Le constat est clair. Ces sociétés installées dans ces zones minières font fi de la loi N°2011-008 du 5 mai 2011 relative à la responsabilité sociétale des entreprises et du Pacte international relatif aux droits économiques, sociaux et culturels. Forts de ces documents, Togbui Déga Ehe Apawou de Vogan, Togbui Kodjo Kini IV de Kinikondji, Togbui Bedjra Komi de Hahotoe, Togbui Degbe Yawovi IV de Tokpli et le Régent de Tabligbo ont déploré les conditions de vie et de travail des ouvriers dans les entreprises minières.

« Les populations locales subissent le joug d’investisseurs puissants et désinvoltes et les effets néfastes de l’exploitation sauvage des ressources se font durement ressentir au niveau social, sanitaire et environnemental. Les exemples sont malheureusement nombreux, qu’ils s’agissent d’habitations détériorées par les explosifs utilisés par les mines des terres arables transformées en montagnes, lacs artificiels et des trous de profondeurs inouïes remplis de crocodiles et de serpents vénimeux qui causent des accidents mortels le long des années, de l’absence de routes praticables, de l’électricité, des installations sanitaires et scolaires parfois vétustes et sans équipements édéquats, bref des cas emblématiques des villages de Kini Kondji, de Hahotoe, de Sika Kondji et de Tokpli », ont-ils déploré dans une déclaration.

A ce triste tableau, ces autorités traditionnelles ajoutent le quotidien des travailleurs dans les usines.
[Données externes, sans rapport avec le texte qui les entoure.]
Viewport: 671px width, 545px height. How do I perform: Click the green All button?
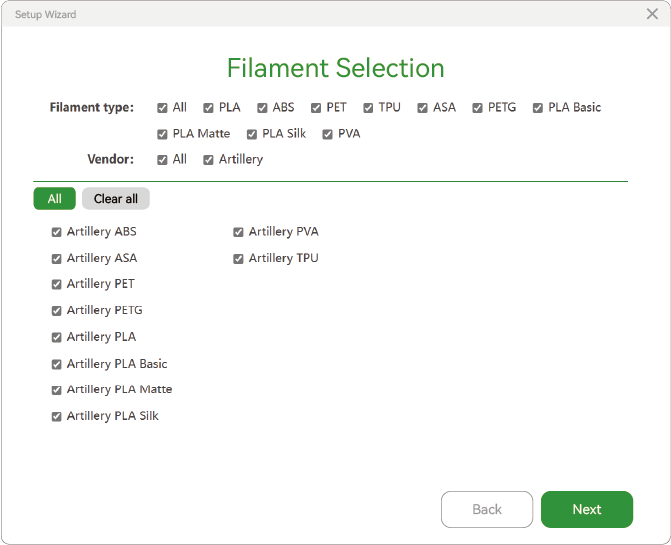pos(55,198)
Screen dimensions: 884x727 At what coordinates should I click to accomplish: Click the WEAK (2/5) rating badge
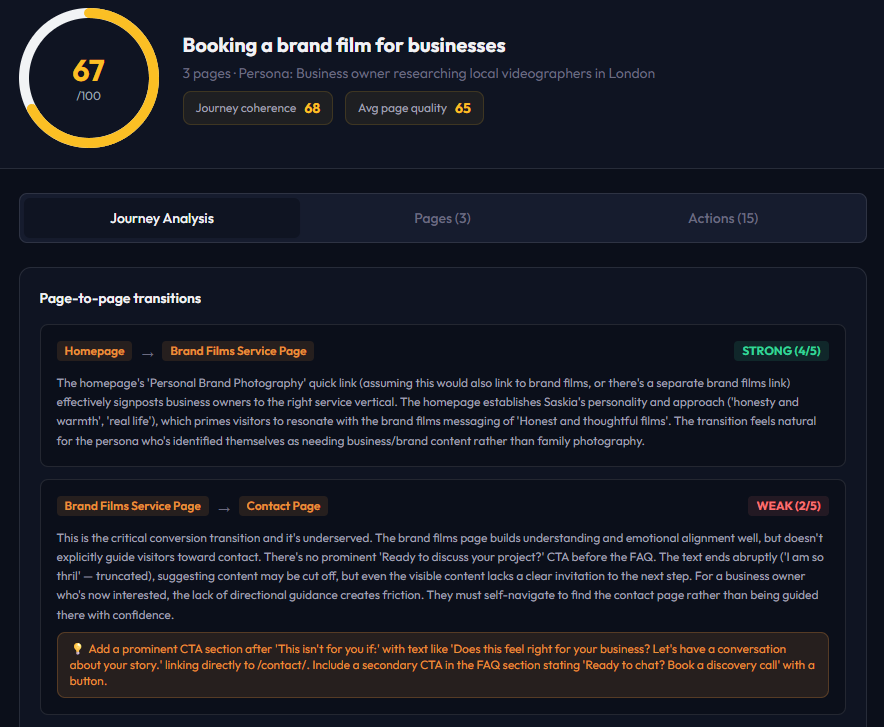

C’est ainsi déplorent « avec véhémence les conditions de vie et de l’existence de nos populations et les conditions de travail des jeunes travailleurs togolais qui vendent leurs forces de travail contre les salaires de misère ».

Les chefs traditionnels dénoncent en outre les conditions d’expropriations des habitants dans leurs localités (Kinikondji, Hahotoe, Tokpli, Sikakondji, Tabligbo et autres) qui se sont vus confisquer des milliers d’hectares de terres arables au profit des entreprises minières. Ces habitants, ont poursuivi les têtes couronnées, sont réduites à la mendicité parce que confrontées à une dégradation et une pollution excessive des terres « causée par l’exploitation sauvage des ressources minières ».

« Nous dénonçons les atteintes et les violations flagrantes des droits humains manifestement criards dans les communautés hôtes du fait du non respect de la législation nationale et des instruments juridiques internationaux auxquels le Togo est partie ainsi que de la mise en œuvre défaillante de la législation nationale en matière de protection des droits humains, situation qui prive les populations de leurs moyens de subsistance », a souligné la déclaration.

Tout en regrettant la non implication de ces communautés hôtes dans la mise en œuvre du Projet de développement et de gouvernance minière (PDGM) de la Banque Mondiale financé à hauteur de 15 millions de Dollars, soit environ 7,5 milliards de FCFA, les chefs traditionnels de ces villages interpellent « le gouvernement sur le droit des communautés hôtes des entreprises multinationales de jouir d’un niveau de vie suffisant, avec nourriture, vêtements et logements décents, du meilleur état de santé physique et mentale, de la scolarisation des enfants et du droit de participer à la vie culturelle et de bénéficier du progrès scientifique mais aussi et surtout des conditions de travail juste et favorables ».

Ils demandent au gouvernement de prendre et publier le décret d'application de la loi précitée, d'adopter une politique nationale en matière de responsabilité sociétale des entreprises, etc.